Ruddick Corp., the publicly-traded, Charlotte-based parent of Harris Teeter, is also selling 12 stores totaling an estimated 720,000 sf to an undisclosed buyer in the South Carolina cities of Spartanburg, Myrtle Beach, Litchfield and Columbia.

Ruddick is taking a pre-tax charge of about $45 million in its third fiscal quarter. That number primarily reflects the excess of the net book value of $52 million in lease contracts, less net proceeds of about $7 million for assignment of store leases and other considerations, according to the company's prepared statement.

Tax benefits of $18 million will reduce the loss on the disposition to about about $27 million after taxes.
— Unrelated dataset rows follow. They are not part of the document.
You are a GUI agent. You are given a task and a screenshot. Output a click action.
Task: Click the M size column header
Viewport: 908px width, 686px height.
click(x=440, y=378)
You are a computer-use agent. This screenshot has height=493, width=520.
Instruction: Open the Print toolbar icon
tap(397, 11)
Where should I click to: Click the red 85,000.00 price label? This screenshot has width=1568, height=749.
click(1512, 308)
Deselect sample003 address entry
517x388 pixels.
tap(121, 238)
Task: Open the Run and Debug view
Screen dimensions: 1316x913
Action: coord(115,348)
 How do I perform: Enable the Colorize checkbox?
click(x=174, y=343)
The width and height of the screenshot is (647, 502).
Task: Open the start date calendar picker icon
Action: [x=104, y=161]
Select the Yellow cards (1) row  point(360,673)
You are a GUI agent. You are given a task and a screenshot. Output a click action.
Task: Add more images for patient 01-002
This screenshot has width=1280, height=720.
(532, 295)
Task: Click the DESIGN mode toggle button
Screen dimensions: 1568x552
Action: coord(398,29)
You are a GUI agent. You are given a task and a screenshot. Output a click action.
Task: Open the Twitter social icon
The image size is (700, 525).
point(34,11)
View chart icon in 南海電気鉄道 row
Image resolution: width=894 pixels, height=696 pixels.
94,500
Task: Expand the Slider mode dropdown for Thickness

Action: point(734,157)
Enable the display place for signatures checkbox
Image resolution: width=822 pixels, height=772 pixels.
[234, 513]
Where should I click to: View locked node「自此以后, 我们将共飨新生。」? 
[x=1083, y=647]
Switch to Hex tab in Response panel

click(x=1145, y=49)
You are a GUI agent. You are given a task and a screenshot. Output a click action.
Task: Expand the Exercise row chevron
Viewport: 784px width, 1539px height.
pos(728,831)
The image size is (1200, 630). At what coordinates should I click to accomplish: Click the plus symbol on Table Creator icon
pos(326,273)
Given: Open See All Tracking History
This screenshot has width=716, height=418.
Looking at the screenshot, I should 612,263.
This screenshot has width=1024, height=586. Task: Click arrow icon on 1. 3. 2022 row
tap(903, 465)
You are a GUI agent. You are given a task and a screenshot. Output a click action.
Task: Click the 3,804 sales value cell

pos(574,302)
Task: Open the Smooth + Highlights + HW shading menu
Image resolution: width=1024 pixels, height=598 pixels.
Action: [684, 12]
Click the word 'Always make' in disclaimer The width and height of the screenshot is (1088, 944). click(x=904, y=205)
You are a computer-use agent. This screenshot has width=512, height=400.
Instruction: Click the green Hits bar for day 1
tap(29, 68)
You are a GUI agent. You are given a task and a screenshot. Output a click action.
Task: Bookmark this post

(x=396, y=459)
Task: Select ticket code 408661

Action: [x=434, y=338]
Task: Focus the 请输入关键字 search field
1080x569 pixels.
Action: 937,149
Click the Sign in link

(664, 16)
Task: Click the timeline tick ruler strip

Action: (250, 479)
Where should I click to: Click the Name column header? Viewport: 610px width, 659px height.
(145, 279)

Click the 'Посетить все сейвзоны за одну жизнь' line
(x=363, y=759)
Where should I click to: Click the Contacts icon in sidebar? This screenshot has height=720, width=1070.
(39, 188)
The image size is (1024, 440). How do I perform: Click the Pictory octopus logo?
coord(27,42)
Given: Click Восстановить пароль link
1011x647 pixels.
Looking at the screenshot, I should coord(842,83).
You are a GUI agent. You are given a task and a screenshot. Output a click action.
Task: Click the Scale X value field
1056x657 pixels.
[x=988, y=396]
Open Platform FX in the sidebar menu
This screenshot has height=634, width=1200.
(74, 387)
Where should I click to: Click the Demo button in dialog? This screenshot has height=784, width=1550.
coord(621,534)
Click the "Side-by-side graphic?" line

"While the estimated non-cash charge is significant, the transactions must be viewed in their entirety," Thomas W. Dickson, Ruddick's president/CEO, says in the statement. "The transactions are cash positive in aggregate; they remove a significant amount of direct lease obligations through the assignment of the operating leases; and they divest markets that have not generated acceptable levels of profitability."

The stores to be sold accounted for about $139 million or 11.2% of Harris Teeter's total sales of $1.24 billion for the six months ended April 1, 2000.

Pro forma operating profit without the stores to be sold would have been $41.7 million or 3.79% of pro forma sales, compared with reported results of $35.2 million or 2.83% of sales for the six-month period.

Harris Teeter estimates the pro forma comparable stores sales increase for the same period without the stores would have been 3.38% versus 2.07% as previously reported by the company.

Ruddick's third fiscal quarter ends July 1. Results are scheduled to be released July 25. "While the results of the third quarter not fully known at this time, Harris Teeter's results continued to show improvement in comparable store sales compared to the prior year and operating profitability remained strong," Dickson says in the statement.

He says, "After a strategic review of each market's performance, we concluded that a sale of our stores in these areas is a prudent business decision that will substantially strengthen the company's overall performance."

The company will be directing near-future capital investments to its core markets, "which have more consistently generated attractive levels of profitability, and we believe, offer the greatest potential for long-term return on capital and increased shareholder value."